= Task to complete =
Retype, word for word, each line between the lines holding "Tips oss! (156, 2438)" and "You are a GUI", inclusive, and leave the rest of the data alone.
--- Dataset excerpts Enclosed Below ---
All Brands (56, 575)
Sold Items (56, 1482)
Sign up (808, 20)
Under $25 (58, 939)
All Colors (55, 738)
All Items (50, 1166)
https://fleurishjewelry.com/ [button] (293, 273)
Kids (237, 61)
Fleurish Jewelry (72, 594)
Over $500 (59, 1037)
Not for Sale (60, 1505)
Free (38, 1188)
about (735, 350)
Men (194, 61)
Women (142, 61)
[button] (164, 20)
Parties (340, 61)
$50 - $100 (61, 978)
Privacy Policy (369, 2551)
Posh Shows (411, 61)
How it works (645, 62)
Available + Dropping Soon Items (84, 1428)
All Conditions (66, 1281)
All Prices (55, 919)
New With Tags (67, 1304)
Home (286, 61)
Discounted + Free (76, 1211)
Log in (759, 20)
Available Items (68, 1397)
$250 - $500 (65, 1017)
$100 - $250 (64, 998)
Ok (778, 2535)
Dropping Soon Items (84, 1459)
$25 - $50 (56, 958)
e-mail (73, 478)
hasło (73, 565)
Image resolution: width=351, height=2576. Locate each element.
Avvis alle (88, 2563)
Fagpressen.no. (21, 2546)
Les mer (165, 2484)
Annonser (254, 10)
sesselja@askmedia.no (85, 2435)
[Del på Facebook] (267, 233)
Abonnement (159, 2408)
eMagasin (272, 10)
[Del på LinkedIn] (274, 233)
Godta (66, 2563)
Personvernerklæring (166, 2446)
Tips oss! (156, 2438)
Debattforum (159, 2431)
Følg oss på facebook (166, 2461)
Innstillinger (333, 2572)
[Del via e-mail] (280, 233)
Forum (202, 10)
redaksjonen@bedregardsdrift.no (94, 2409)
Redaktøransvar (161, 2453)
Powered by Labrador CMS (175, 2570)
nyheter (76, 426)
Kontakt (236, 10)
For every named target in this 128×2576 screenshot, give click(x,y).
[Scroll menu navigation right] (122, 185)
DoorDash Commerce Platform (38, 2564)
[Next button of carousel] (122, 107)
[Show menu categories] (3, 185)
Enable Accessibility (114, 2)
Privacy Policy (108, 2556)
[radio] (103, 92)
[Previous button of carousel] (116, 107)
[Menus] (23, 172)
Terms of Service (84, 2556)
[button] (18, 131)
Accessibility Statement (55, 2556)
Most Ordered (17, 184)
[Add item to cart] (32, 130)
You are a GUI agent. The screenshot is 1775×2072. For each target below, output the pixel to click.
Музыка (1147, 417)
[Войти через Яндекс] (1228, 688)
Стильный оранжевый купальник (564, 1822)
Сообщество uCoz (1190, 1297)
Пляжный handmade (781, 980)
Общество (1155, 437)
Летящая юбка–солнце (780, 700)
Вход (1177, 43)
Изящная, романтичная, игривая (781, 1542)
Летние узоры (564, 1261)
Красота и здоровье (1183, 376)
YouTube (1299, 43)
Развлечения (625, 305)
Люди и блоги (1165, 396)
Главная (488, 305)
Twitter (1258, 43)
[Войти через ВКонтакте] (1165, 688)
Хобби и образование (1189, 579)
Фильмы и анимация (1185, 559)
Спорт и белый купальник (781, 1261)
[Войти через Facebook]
--- End of Enclosed Dataset excerpts ---
= Written answer =
Tips oss! (156, 2438)
Debattforum (159, 2431)
Følg oss på facebook (166, 2461)
Innstillinger (333, 2572)
[Del via e-mail] (280, 233)
Forum (202, 10)
redaksjonen@bedregardsdrift.no (94, 2409)
Redaktøransvar (161, 2453)
Powered by Labrador CMS (175, 2570)
nyheter (76, 426)
Kontakt (236, 10)
For every named target in this 128×2576 screenshot, give click(x,y).
[Scroll menu navigation right] (122, 185)
DoorDash Commerce Platform (38, 2564)
[Next button of carousel] (122, 107)
[Show menu categories] (3, 185)
Enable Accessibility (114, 2)
Privacy Policy (108, 2556)
[radio] (103, 92)
[Previous button of carousel] (116, 107)
[Menus] (23, 172)
Terms of Service (84, 2556)
[button] (18, 131)
Accessibility Statement (55, 2556)
Most Ordered (17, 184)
[Add item to cart] (32, 130)
You are a GUI agent. The screenshot is 1775×2072. For each target below, output the pixel to click.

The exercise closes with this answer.